Thyroid Hormone Treatment: This is usually given after surgery to replace the hormones that the thyroid gland normally produces. This can also reduce the chance of cancer recurrence with papillary or follicular thyroid cancer.
Radioactive Iodine: This can be useful in people with papillary or follicular thyroid cancer to destroy any remaining cancer cells that surgery could not remove.
External Beam Radiotherapy: This can also be used to destroy any remaining cancer cells, but chemotherapy is not a common treatment for thyroid cancer.
Thyroid cancer is rare, so there are not many clinical trials. If there is a suitable trial, your specialist may ask you to consider participating. All potential new treatments have to be fully researched before they are adapted as standard treatment for safety reasons. These treatments have usually been developed and tested in laboratories before they are tested on patients. Participating in a clinical trial is often beneficial for the patient and helps improve knowledge and development of new treatments.

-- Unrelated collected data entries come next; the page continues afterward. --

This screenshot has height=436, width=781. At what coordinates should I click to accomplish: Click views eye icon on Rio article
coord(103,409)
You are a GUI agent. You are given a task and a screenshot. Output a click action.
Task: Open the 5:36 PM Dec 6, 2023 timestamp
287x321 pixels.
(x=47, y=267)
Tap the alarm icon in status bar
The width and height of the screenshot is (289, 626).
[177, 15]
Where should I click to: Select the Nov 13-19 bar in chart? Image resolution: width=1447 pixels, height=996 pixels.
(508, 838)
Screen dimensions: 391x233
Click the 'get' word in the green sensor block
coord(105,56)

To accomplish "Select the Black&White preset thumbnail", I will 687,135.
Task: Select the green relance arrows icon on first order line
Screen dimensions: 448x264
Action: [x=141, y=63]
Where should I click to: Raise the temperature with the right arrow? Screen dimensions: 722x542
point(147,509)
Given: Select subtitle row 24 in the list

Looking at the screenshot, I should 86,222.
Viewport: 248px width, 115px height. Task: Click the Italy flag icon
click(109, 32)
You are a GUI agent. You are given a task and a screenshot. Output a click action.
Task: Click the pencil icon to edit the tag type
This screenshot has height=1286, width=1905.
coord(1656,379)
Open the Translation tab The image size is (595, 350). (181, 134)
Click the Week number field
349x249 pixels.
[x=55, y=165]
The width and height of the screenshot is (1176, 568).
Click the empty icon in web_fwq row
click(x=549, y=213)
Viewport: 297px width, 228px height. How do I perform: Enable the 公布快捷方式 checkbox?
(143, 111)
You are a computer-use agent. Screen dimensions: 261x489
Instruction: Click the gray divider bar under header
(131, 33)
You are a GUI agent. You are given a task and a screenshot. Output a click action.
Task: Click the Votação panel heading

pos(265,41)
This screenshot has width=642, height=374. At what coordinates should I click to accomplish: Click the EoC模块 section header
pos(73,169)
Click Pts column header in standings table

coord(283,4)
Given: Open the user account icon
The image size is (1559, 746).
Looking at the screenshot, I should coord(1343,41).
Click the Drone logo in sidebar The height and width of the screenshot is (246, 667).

After your treatment, you will have regular check-ups. These will include questions about your symptoms, examination of your neck, blood tests and possibly scans. You will have check-ups for at least 10 years and often for life.
Living with thyroid cancer
Cancer diagnosis can affect people in many ways. It is very important that people have the right information and are able to make decisions and cope with what happens. There are many organisations and support groups, and your specialist nurse and doctor can help you access these.